Write out the part of the records that opens with the line containing "Новости (214, 1722)" and closes with the line containing "更多google相關圖片 (182, 1144)". Replace "Лодки" with "Катера" and keep everything else the same.

→ Entries provided
───

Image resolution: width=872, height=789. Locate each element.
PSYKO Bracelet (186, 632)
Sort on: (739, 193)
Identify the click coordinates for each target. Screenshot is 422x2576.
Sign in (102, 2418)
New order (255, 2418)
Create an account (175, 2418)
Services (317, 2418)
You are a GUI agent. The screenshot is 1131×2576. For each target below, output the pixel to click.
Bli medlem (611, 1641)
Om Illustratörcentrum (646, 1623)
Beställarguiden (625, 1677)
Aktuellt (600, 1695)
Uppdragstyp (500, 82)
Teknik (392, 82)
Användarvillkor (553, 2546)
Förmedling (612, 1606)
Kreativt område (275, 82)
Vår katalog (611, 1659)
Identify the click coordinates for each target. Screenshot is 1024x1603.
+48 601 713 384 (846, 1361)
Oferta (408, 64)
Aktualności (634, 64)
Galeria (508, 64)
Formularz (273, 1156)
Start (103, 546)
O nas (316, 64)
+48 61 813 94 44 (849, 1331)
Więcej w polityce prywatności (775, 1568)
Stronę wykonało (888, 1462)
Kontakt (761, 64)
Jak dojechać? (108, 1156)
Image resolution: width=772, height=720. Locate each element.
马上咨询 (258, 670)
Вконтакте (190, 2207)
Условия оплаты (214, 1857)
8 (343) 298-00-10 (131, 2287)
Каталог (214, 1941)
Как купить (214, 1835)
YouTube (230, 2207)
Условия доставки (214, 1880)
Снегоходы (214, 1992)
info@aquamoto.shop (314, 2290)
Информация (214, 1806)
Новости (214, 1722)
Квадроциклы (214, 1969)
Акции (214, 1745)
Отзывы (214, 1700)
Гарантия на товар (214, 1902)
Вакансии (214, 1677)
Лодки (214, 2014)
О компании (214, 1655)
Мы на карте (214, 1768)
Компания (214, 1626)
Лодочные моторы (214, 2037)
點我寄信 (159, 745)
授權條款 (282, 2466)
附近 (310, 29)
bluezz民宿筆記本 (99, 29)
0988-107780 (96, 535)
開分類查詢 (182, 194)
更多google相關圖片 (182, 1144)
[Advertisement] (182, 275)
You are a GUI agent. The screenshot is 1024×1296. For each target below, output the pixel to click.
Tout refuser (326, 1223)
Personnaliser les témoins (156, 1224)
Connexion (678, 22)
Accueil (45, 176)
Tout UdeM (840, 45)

───

→ The result
Новости (214, 1722)
Квадроциклы (214, 1969)
Акции (214, 1745)
Отзывы (214, 1700)
Гарантия на товар (214, 1902)
Вакансии (214, 1677)
Катера (214, 2014)
О компании (214, 1655)
Мы на карте (214, 1768)
Компания (214, 1626)
Лодочные моторы (214, 2037)
點我寄信 (159, 745)
授權條款 (282, 2466)
附近 (310, 29)
bluezz民宿筆記本 (99, 29)
0988-107780 (96, 535)
開分類查詢 (182, 194)
更多google相關圖片 (182, 1144)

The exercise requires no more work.